**TEXT EXCERPT**
Tthe Blairite court behind the trans verdict shouldn't exist (2025)

It is true that a woman can’t have a penis, but it is just as true that Britain, where Parliament is supreme, can’t have a Supreme Court. In fact, we jolly well shouldn’t have one. Don’t let’s get carried away by a rare sane decision from this horrible Blairite tribunal.

Rejoice all you like over this outcome, but it’s just the victory of one Left-wing faction over another. The moderately mad Leftists, who want to abolish husbands and fathers, are still rushing about, mopping up what remains of the married family and private life. Their aim is the total triumph of the state over the individual, and they are quite near their goal. The transgender frenzy was just a tiny ultra-crazy fringe faction of this cause.

The serious revolutionaries are willing to put this aside for a bit while they get on with the main event. But I doubt that it has gone away. The people who squashed it are themselves mostly Left-wing radicals. Tory males wisely stayed out of it – they would have been chewed to bits.

Susan Smith and Marion Calder, co-directors of For Women Scotland, celebrate with campaigners outside the Supreme Court

Read More The sheer mendacity of Labour after the Supreme Court trans ruling is breathtaking - SARAH VINE

But it pains me to watch patriots and Christians blowing up balloons because of a decision by the ‘Supreme’ Court. The very title of this body is an outrage against the rule that our elected, adversarial Parliament is supreme.

It is a power grab, carefully prepared and put into action by the cunning Left-wing lawyers who were and are the inner core of the Blairite project. Remember the former head of the court, Brenda Hale, bossing about the elected government over the EU? These over-mighty judges are not elected, or even approved by any part of Parliament.

The late Tony Benn used to ask any powerful person: ‘How can we get rid of you?’ It is a key question, and the ‘Supreme Court’ cannot answer it.

We can only get rid of it by abolishing it before it gets too powerful. If not swiftly cancelled, it will come to be a sort of tyranny, making all our votes worthless. This danger is so vastly more important than the transgender controversy that our descendants will marvel that we did and said so little about it when we could. Why do we use all our energies instead on whether women can have dangly bits or not?

One of the main reasons for the absurd, crude view of the Ukraine war in this country is the BBC, which portrays the battle as a simple good versus bad conflict. It isn’t.

This is the BBC which promises viewers: ‘The more you try to drown out reality, the harder we’ll work to verify the facts.’

Recent BBC coverage of Russian bombing in the Ukrainian city of Sumy had a major impact, as well it might, as the deaths of civilians in war are horrible. But was there comparable coverage on the licence-fee-financed channel when, last June, Ukrainian bombs fell on a Sevastopol beach, killing Russian civilians?

They killed four, including two children, leaving 150 more injured. Kiev said at the time the Crimea was a legitimate target. I obtained all these facts from the BBC’s own website, but not from any broadcast material. Perhaps it was mentioned on air, but certainly got nothing like the prominence given to the Sumy horror.

**GIVEN EXERCISE 1**
Edit the entries from the line containing "You are a computer-use" through the end of the entries, replacing "usage" with "storage" and keeping everything else the same. Omit the pictures from your answer.
The column and the entries are unrelated to each other.

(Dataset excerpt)
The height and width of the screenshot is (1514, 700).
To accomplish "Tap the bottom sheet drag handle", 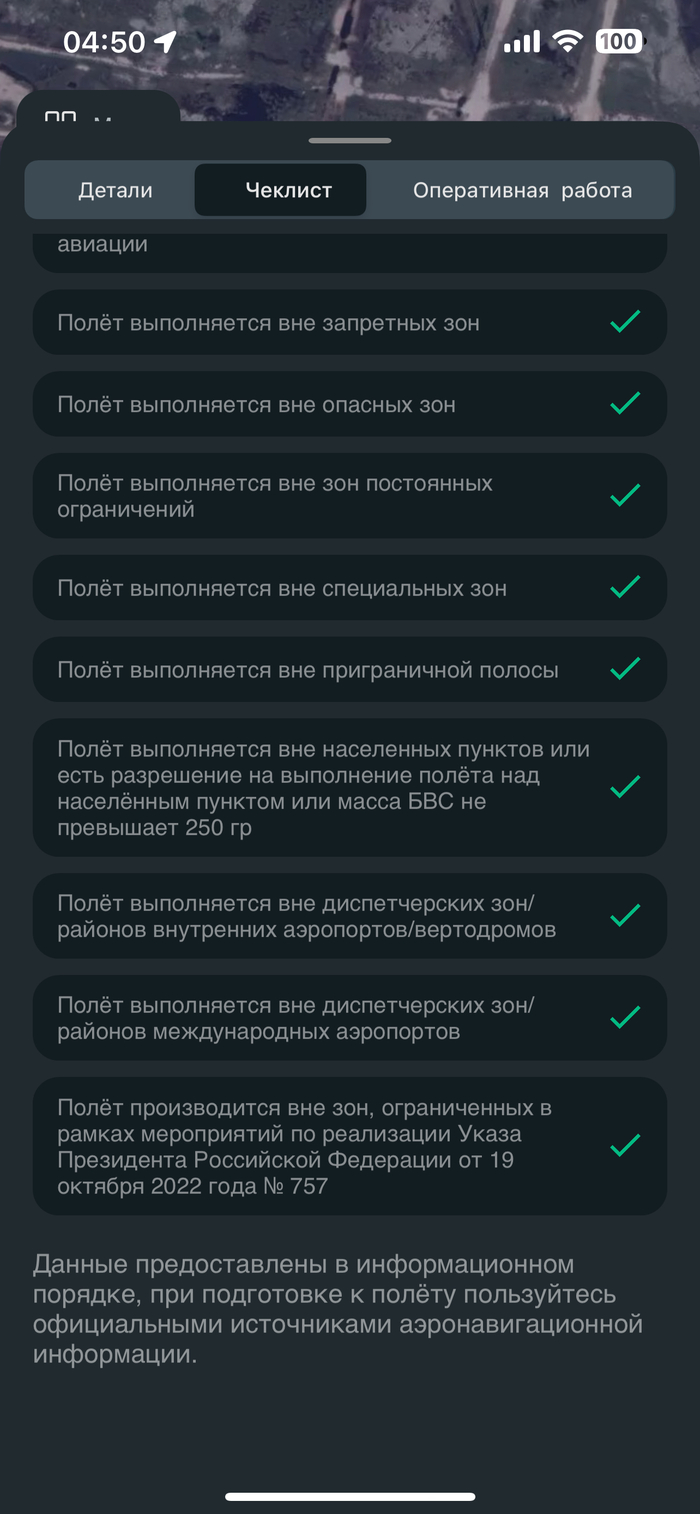I will point(350,140).
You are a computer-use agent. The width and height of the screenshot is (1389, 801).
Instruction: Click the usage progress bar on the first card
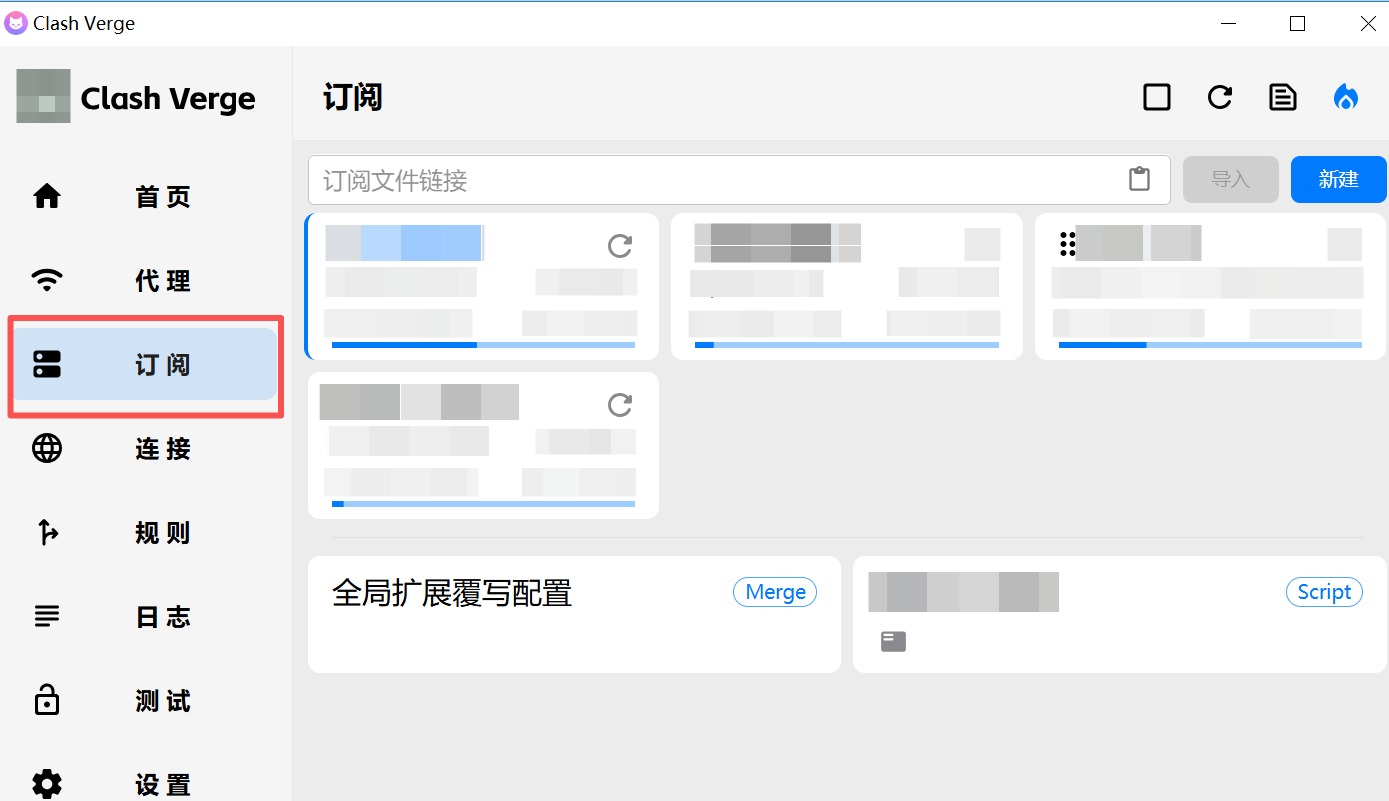point(483,345)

**GIVEN EXERCISE 2**
Continue the column on Britain's Supreme Court and BBC war coverage from the point where it stops.

**TASK RESPONSE 1**
You are a computer-use agent. The width and height of the screenshot is (1389, 801).
Instruction: Click the storage progress bar on the first card
point(483,345)

**TASK RESPONSE 2**
39 steps back to a great era

Taina Elg and Kenneth More in the 1959 film The 39 Steps, directed by Ralph Thomas

As so often these days, I could find nothing I wanted to see on TV, so decided to watch the 1959 Kenneth More version of that enduring thriller The 39 Steps, which I last saw 65 years ago. It’s not very thrilling, but it is instead an amazing documentary about a vanished Britain.

Apart from the wonderful trains (an actual dining car appears!) people were more polite, humour was kinder, bureaucracy more flexible, children more articulate and (in one key scene) a policeman readily admits to exceeding his authority when firmly challenged.

No, it wasn’t a Golden Age, but neither is this.

Email that could blow up the Letby case

Whatever are we to make of the current state of the Lucy Letby affair? The former nurse is still seeking the reopening of the case in which she was branded a mass murderess and sent to prison till she dies.

Did she get a fair trial? Not according to my esteemed colleague Glen Owen. He reported a week ago that an email sent by the consultant Dr Ravi Jayaram seems to contradict a vital chunk of the prosecution case.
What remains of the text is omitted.